We call mask computation the first step of the algorithm during which all the bitvectors leafidx[ h ] are updated, and score computation the second step where such bitvectors are used to retrieve tree predictions.

Compared to the classic tree traversal, QuickScorer introduces a main novelty. The cost of the traversal does not depend on the average length of the root-to-leaf paths, but rather on the average number of false nodes in the trees of the forest. Experiments on large public datasets with large forests, with 64 leaves per tree and up to 20,000 trees, show that a classic traversal evaluates between 50% and 80% of the branching nodes. This is due to the imbalance of the trees built by state-of-the-art LtR algorithms. On the other hand, on the same datasets, QuickScorer always visits less than 30% of the nodes. This results in a largely reduced number of operations and number of memory accesses.

Moreover, QuickScorer exploits a cache- and CPU-aware design. For instance, the values of \((\gamma , \texttt {mask}, h)\) are accessed through a linear scan of the QuickScorer data structures, which favours cache prefetching and limits data dependencies. For each feature, QuickScorer visits only one true node, thus easing the CPU branch predictor and limiting control dependencies. This makes QuickScorer to perform better than competitors also with a special kind of perfectly balanced trees named oblivious [6].

The design of QuickScorer makes it possible to introduce two further improvements. Firstly, for large LtR models, the forest can be split into multiple blocks of trees, sufficiently small to allow the data structure of a single block to entirely fit into the third-level CPU cache. We name BlockWise-QS (BWQS) the resulting variant. This cache-aware algorithm reduces the cache miss ratio from more than 10% to less than 1%. Secondly, the scoring can be vectorized so as to score multiple documents simultaneously. In V-QuickScorer (vQS) [8] vectorization is achieved through AVX 2.0 instructions and 256-bits wide registers. In such setting, up to 8 documents can be processed simultaneously.

Figure 1 compares QS, BWQS, and vQS against the best competitor vPRED. The test was performed on a large dataset, with a model with 64 leaves per tree and varying the number of trees of the forest.

3 Discussion

In this work, we focused on tree ensembles to tackle the LtR problem. Decision tree ensembles are a popular and effective machine learning tool beyond LtR. Their success is witnessed by the Kaggle 2015 competitions, where most of the winning solutions exploited MART models, and by the KDD Cup 2015, where MART-based algorithms were used by all the top 10 teams [2].

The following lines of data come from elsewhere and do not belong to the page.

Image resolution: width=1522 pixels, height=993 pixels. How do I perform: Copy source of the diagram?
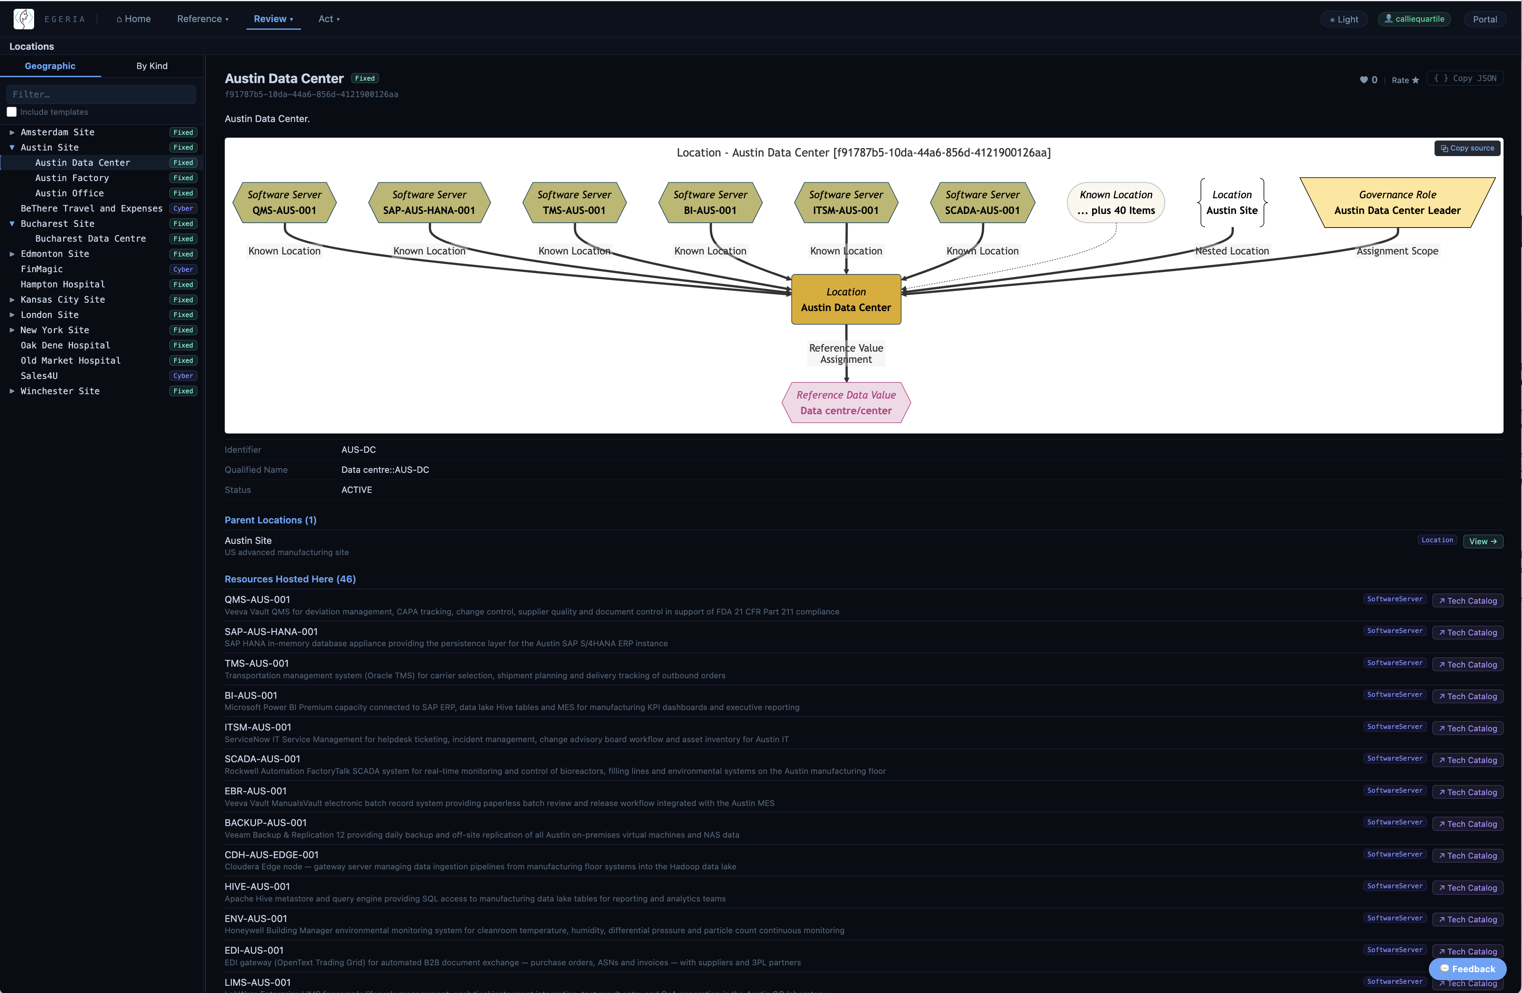(1467, 148)
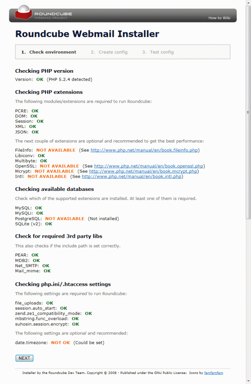Click the scrollbar up arrow

248,2

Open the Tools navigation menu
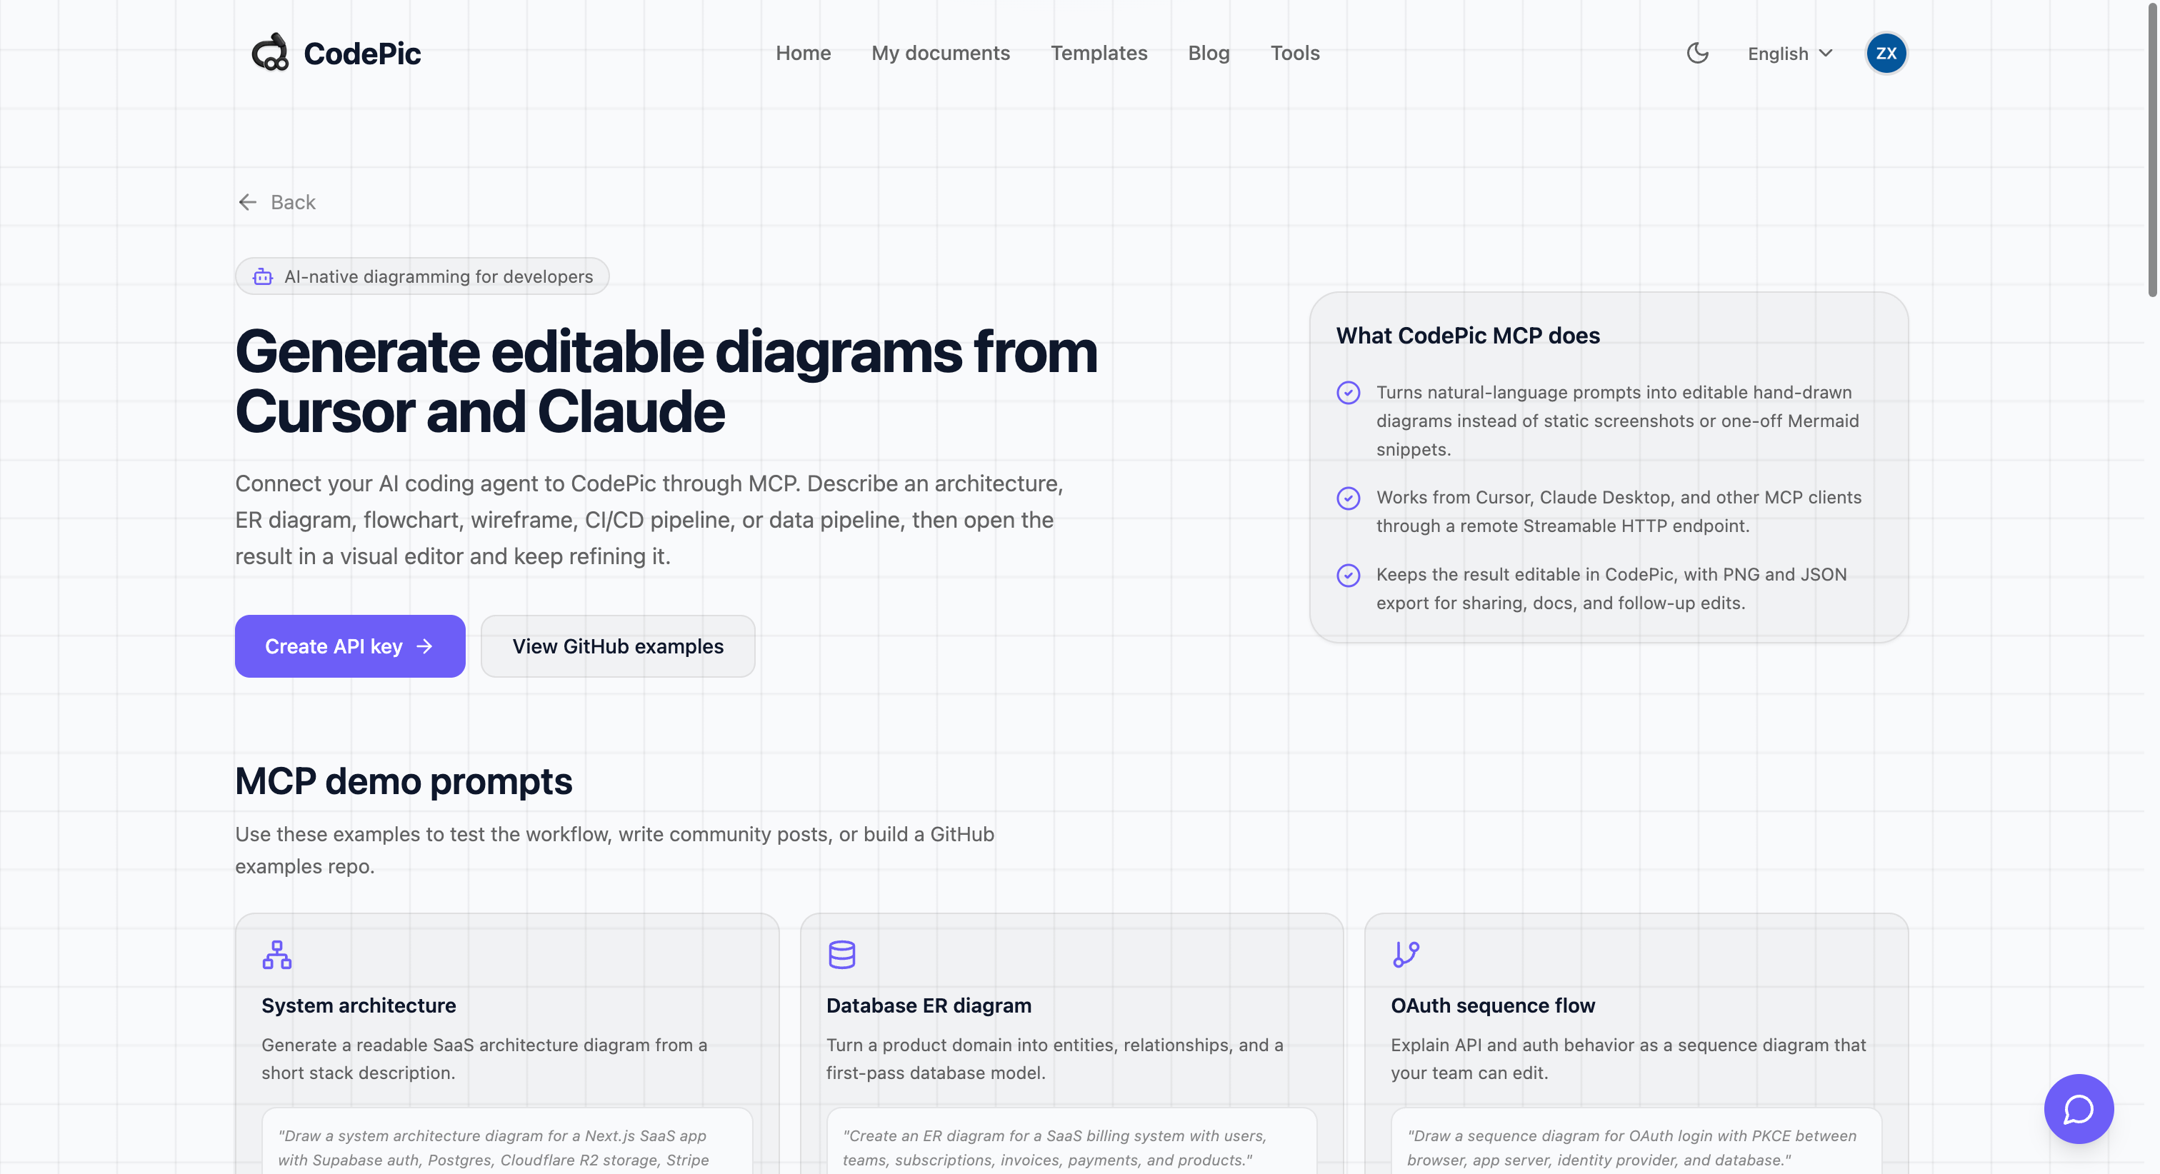tap(1295, 53)
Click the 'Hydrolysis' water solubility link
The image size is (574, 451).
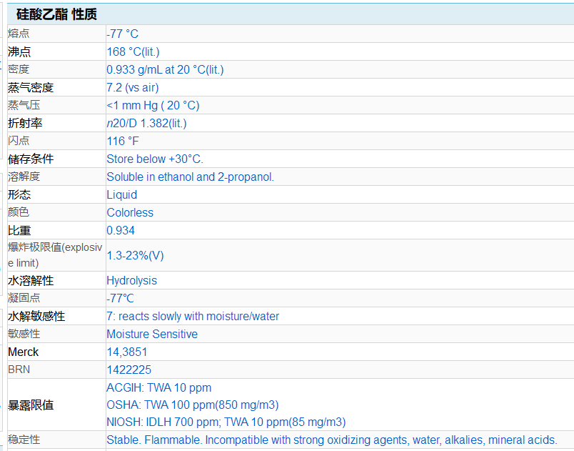(131, 280)
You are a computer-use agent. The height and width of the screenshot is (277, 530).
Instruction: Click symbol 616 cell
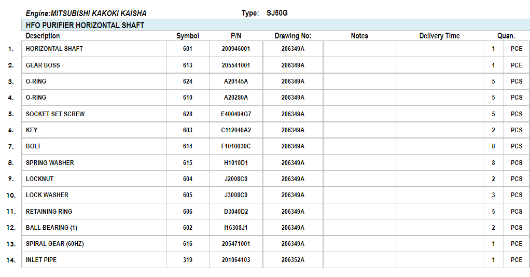(188, 244)
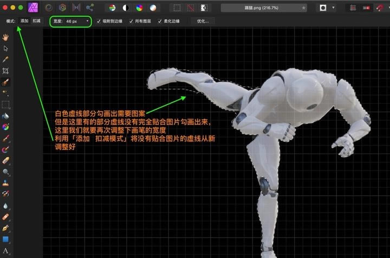Select the blue Rectangle shape tool
Viewport: 390px width, 258px height.
pos(6,239)
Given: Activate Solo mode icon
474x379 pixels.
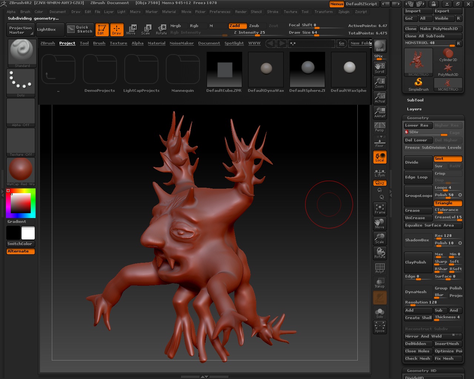Looking at the screenshot, I should (380, 313).
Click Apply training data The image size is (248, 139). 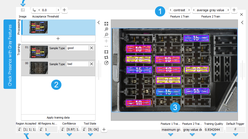[x=58, y=118]
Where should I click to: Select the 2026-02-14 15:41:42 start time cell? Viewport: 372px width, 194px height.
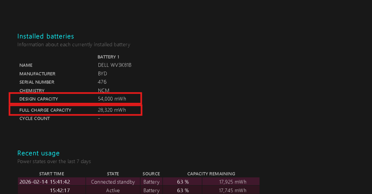coord(45,182)
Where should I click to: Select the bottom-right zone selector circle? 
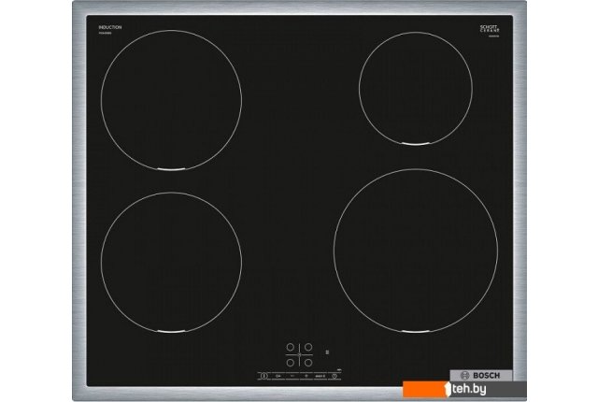(x=306, y=362)
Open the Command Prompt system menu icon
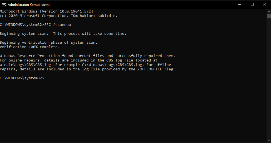The image size is (271, 143). (x=4, y=5)
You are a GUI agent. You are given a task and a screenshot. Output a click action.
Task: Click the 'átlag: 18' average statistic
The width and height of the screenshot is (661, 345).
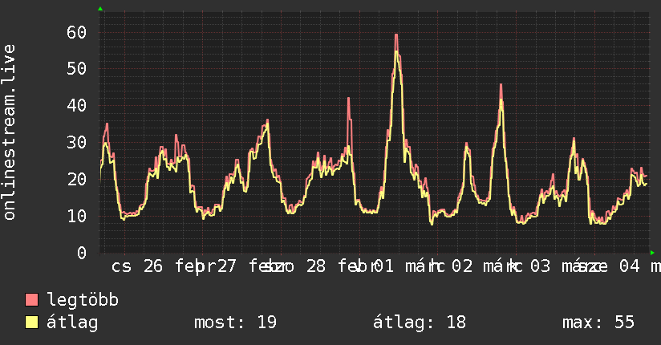point(420,323)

In the LtR scenario, the time budget available for applying a model is limited and must be satisfied. Therefore large models, despite being more accurate, cannot be used because of their high evaluation cost. QS, a novel algorithm for the traversal of decision trees ensembles, is an answer to this problem as it provides \({\sim } 9\! \times \) speedup over state-of-the-art competitors. Moreover, the need of efficient traversal strategies goes beyond the LtR scenario, for instance when such models are used to classify big data collections. For all these reasons, we believe that QS can help scientists from the data mining community to speed-up the process of evaluating highly effective tree-based models over big and stream datasets.